[Stored data entries]

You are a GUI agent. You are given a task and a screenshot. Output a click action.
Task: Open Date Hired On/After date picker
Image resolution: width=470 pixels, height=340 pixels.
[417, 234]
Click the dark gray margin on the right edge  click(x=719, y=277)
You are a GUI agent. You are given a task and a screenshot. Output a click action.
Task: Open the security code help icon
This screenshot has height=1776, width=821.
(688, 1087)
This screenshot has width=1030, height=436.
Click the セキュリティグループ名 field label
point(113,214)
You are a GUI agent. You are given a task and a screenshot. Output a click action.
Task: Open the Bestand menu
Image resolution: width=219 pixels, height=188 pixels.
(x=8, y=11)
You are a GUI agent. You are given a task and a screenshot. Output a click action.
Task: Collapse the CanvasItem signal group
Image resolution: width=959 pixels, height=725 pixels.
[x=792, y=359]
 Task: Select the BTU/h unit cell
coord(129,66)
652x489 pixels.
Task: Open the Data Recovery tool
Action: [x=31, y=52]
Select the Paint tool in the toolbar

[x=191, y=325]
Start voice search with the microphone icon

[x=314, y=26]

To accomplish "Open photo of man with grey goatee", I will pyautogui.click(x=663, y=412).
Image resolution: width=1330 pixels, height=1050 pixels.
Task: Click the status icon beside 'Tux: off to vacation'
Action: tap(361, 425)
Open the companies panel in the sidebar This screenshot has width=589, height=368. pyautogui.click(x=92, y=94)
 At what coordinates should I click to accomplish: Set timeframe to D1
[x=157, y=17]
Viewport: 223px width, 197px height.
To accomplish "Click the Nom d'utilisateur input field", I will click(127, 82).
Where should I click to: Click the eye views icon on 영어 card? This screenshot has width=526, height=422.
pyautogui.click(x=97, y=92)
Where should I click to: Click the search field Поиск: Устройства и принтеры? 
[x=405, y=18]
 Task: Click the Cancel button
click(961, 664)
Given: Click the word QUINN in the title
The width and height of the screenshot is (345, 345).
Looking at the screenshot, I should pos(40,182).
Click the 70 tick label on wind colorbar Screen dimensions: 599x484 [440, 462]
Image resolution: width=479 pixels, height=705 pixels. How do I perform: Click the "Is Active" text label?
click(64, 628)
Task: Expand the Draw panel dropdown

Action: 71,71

# WHAT YOU NEED TO DO:
Each and every entry needs to be repeated exactly.

# SOLUTION TO THIS PROBLEM:
You are a GUI agent. You are given a task and a screenshot. Output a click action.
Task: Open Date Hired On/After date picker
Image resolution: width=470 pixels, height=340 pixels.
[417, 234]
Click the dark gray margin on the right edge  click(x=719, y=277)
You are a GUI agent. You are given a task and a screenshot. Output a click action.
Task: Open the security code help icon
This screenshot has height=1776, width=821.
(688, 1087)
This screenshot has width=1030, height=436.
Click the セキュリティグループ名 field label
point(113,214)
You are a GUI agent. You are given a task and a screenshot. Output a click action.
Task: Open the Bestand menu
Image resolution: width=219 pixels, height=188 pixels.
(x=8, y=11)
You are a GUI agent. You are given a task and a screenshot. Output a click action.
Task: Collapse the CanvasItem signal group
Image resolution: width=959 pixels, height=725 pixels.
[x=792, y=359]
 Task: Select the BTU/h unit cell
coord(129,66)
652x489 pixels.
Task: Open the Data Recovery tool
Action: [x=31, y=52]
Select the Paint tool in the toolbar

[x=191, y=325]
Start voice search with the microphone icon

[x=314, y=26]

To accomplish "Open photo of man with grey goatee", I will pyautogui.click(x=663, y=412).
Image resolution: width=1330 pixels, height=1050 pixels.
Task: Click the status icon beside 'Tux: off to vacation'
Action: tap(361, 425)
Open the companies panel in the sidebar This screenshot has width=589, height=368. pyautogui.click(x=92, y=94)
 At what coordinates should I click to accomplish: Set timeframe to D1
[x=157, y=17]
Viewport: 223px width, 197px height.
To accomplish "Click the Nom d'utilisateur input field", I will click(127, 82).
Where should I click to: Click the eye views icon on 영어 card? This screenshot has width=526, height=422.
pyautogui.click(x=97, y=92)
Where should I click to: Click the search field Поиск: Устройства и принтеры? 
[x=405, y=18]
 Task: Click the Cancel button
click(961, 664)
Given: Click the word QUINN in the title
The width and height of the screenshot is (345, 345).
Looking at the screenshot, I should pos(40,182).
Click the 70 tick label on wind colorbar Screen dimensions: 599x484 [440, 462]
Image resolution: width=479 pixels, height=705 pixels. How do I perform: Click the "Is Active" text label?
click(64, 628)
Task: Expand the Draw panel dropdown

Action: 71,71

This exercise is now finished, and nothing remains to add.